The only place where DRM makes a real difference is in less-popular works, since it increases the barrier to pirate and they might not reach the heightened threshold. Popular works will already surpass that barrier; no amount of DRM will change that. It is debatable, I suppose, whether the higher exposure easy piracy provides to lesser-known works ends up making up for the readers who don't pay.

I don't think that legalizing file-sharing and instituting a quasi-communist author-compensation scheme is the answer (enact an Internet tax and have it paid to the artists based on the cube root of their popularity on p2p, BitTorrent, etc.). I do, however, think a new model is required for the new technology.

The paywall seems to be working for the New York Times

The article-writer's snarky attitude aside, this is an interesting development. I wasn't expecting this to be positive for them any more than anyone else, at least not until I saw how porous the paywall really was. That, I think, is the key to its success: most people will never see the paywall since they barely ever read the Times except for Twitter, Facebook, and blog links, which don't trigger the paywall. The "digerati" themselves are savvy enough to set nytimes.com cookies to be session-only so their article quota resets every time they restart their web browser. I strongly suspect if they locked down the paywall and made it water-tight things would be different.

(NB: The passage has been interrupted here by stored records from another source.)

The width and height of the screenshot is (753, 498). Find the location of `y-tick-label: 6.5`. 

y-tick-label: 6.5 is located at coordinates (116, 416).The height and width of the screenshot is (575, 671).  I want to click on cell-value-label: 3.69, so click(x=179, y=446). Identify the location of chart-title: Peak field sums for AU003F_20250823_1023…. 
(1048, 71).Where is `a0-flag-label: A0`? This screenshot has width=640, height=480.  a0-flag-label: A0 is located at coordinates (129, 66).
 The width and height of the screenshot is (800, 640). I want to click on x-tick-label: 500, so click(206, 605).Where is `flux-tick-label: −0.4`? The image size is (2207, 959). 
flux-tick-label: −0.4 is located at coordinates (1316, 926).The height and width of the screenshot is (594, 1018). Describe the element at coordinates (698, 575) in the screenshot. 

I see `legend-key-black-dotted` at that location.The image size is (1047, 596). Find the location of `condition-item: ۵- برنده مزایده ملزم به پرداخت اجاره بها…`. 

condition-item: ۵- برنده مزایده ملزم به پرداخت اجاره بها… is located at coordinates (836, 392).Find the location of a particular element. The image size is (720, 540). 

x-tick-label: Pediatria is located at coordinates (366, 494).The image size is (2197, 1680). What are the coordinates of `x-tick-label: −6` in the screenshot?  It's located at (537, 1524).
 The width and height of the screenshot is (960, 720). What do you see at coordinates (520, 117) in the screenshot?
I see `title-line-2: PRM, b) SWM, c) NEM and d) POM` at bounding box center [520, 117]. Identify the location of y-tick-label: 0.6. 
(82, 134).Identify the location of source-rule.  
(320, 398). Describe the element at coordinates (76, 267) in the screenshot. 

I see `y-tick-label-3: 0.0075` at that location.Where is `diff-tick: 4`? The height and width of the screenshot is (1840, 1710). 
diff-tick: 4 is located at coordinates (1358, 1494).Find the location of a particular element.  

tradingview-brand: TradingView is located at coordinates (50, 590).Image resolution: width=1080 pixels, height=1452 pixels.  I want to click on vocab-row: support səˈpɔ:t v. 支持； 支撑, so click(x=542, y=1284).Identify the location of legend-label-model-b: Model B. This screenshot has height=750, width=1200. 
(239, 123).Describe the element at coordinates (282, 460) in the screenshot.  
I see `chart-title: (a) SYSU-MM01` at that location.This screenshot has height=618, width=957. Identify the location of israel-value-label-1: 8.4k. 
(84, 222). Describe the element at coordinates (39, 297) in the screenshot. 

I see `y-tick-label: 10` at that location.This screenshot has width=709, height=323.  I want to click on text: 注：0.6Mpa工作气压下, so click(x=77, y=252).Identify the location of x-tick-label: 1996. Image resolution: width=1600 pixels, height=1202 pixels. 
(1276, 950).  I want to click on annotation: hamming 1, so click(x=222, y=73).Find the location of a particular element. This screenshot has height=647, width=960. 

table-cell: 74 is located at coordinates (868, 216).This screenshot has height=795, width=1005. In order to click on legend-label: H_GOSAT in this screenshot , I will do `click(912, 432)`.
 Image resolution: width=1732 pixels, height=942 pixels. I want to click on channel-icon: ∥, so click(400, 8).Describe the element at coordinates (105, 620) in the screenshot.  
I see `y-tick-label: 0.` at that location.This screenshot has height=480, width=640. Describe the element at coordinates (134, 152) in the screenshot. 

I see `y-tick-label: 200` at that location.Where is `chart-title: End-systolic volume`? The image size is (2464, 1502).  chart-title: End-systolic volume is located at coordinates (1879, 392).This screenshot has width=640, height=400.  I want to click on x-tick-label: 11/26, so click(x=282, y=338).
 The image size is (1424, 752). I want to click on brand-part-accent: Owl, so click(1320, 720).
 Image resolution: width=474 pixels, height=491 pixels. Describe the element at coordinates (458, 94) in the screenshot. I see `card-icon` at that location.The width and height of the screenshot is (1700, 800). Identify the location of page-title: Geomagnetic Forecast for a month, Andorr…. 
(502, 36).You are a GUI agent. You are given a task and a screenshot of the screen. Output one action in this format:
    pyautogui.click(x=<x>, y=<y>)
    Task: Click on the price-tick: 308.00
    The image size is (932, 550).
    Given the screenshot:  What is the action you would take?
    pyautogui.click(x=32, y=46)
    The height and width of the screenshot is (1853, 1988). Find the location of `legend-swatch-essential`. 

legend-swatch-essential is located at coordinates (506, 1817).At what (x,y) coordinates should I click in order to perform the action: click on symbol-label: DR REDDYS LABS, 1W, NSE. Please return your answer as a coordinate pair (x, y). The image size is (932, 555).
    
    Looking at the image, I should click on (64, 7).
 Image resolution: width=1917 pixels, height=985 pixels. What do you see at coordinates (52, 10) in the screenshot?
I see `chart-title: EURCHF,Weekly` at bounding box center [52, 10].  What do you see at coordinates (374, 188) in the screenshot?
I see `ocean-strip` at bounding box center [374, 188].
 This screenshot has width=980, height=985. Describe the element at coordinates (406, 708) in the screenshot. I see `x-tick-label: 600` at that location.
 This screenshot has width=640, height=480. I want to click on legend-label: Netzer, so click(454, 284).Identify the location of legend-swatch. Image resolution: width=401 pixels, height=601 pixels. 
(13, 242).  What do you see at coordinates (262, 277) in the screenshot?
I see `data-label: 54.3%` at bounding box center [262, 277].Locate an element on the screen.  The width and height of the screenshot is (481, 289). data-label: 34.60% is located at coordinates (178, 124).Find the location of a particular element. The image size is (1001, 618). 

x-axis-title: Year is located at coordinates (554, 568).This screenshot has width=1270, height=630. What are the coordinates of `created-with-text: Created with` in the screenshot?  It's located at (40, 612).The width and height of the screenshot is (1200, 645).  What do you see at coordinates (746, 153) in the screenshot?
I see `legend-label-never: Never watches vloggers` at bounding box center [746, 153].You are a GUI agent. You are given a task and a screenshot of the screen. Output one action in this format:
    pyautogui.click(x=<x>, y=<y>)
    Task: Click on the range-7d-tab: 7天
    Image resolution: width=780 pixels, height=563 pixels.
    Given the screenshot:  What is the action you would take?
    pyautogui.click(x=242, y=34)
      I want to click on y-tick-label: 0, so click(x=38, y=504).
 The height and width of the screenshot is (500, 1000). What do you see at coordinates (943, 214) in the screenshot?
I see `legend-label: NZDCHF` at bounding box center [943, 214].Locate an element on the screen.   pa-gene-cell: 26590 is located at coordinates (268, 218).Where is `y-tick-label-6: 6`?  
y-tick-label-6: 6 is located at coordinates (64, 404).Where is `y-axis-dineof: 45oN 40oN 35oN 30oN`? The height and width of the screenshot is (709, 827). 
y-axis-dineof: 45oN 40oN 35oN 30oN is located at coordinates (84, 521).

It is worth noting, though, that the biggest benefit of the paywall is to encourage more print subscriptions. One reason is that the print version comes with digital access. I guess that's okay, but it does feel like promoting obsolete technology because they haven't figured out how to make as much money on the new technology. I don't think it really is, but it feels that way.

The take-home for this is that the New York Times has hit on a winning formula for general interest newspaper paywalls. Let's hope they don't change it.

Saturday, June 4, 2011

It certainly does seem like the Libya no-fly zone is illegal

It is inexplicable that the Obama administration hasn't come to Congress for authorization. If they refused to give it, or if they tried to hold it hostage, it would be almost as big a political gift to Obama as the Medicare abolition plan.

It just goes to show: presidents usually work to increase executive power. They will almost NEVER decrease it, especially when doing so is controversial. Alas, I doubt the Republican House will do anything serious to curtail executive power. They are, as ever, too invested in having it when they get back into the White House and they are full of full-fledged militarists.

Wednesday, June 1, 2011

Rand Paul advocates jailing attendees of radical rallies

This is quite incredible. He specifically referred to "someone who is promoting the violent overthrow of our government" as being someone who "should be deported or put in prison." Even putting aside his own flirtation with such rhetoric, as referenced at the end of the linked post, tons of his and his father's supporters would be open to prison-terms if "attending speeches from someone who is promoting the violent overthrow of our government" were to be made a crime. I guess it goes without saying that he only intended this to be applied to non-Christians.

OpenOffice.org to be handed over to Apache

I suspect this will lead to option number 2 of my predictions of OpenOffice's future being the case. Assuming the two projects don't find a way to run in parallel (with improvements of one being implemented in the other and vice-versa) or compete with each other until both flounder. The latter seems unlikely, because I have a hard time seeing anything else taking OpenOffice/LibreOffice's particular niche. Commercial software certainly can't, and I don't think Google Docs really fits in that space either. Aside from change-tracking and collaboration (which are phenomenal), Google Docs is too primative currently and doesn't work offline anymore (though that's expected to change sometime in the future).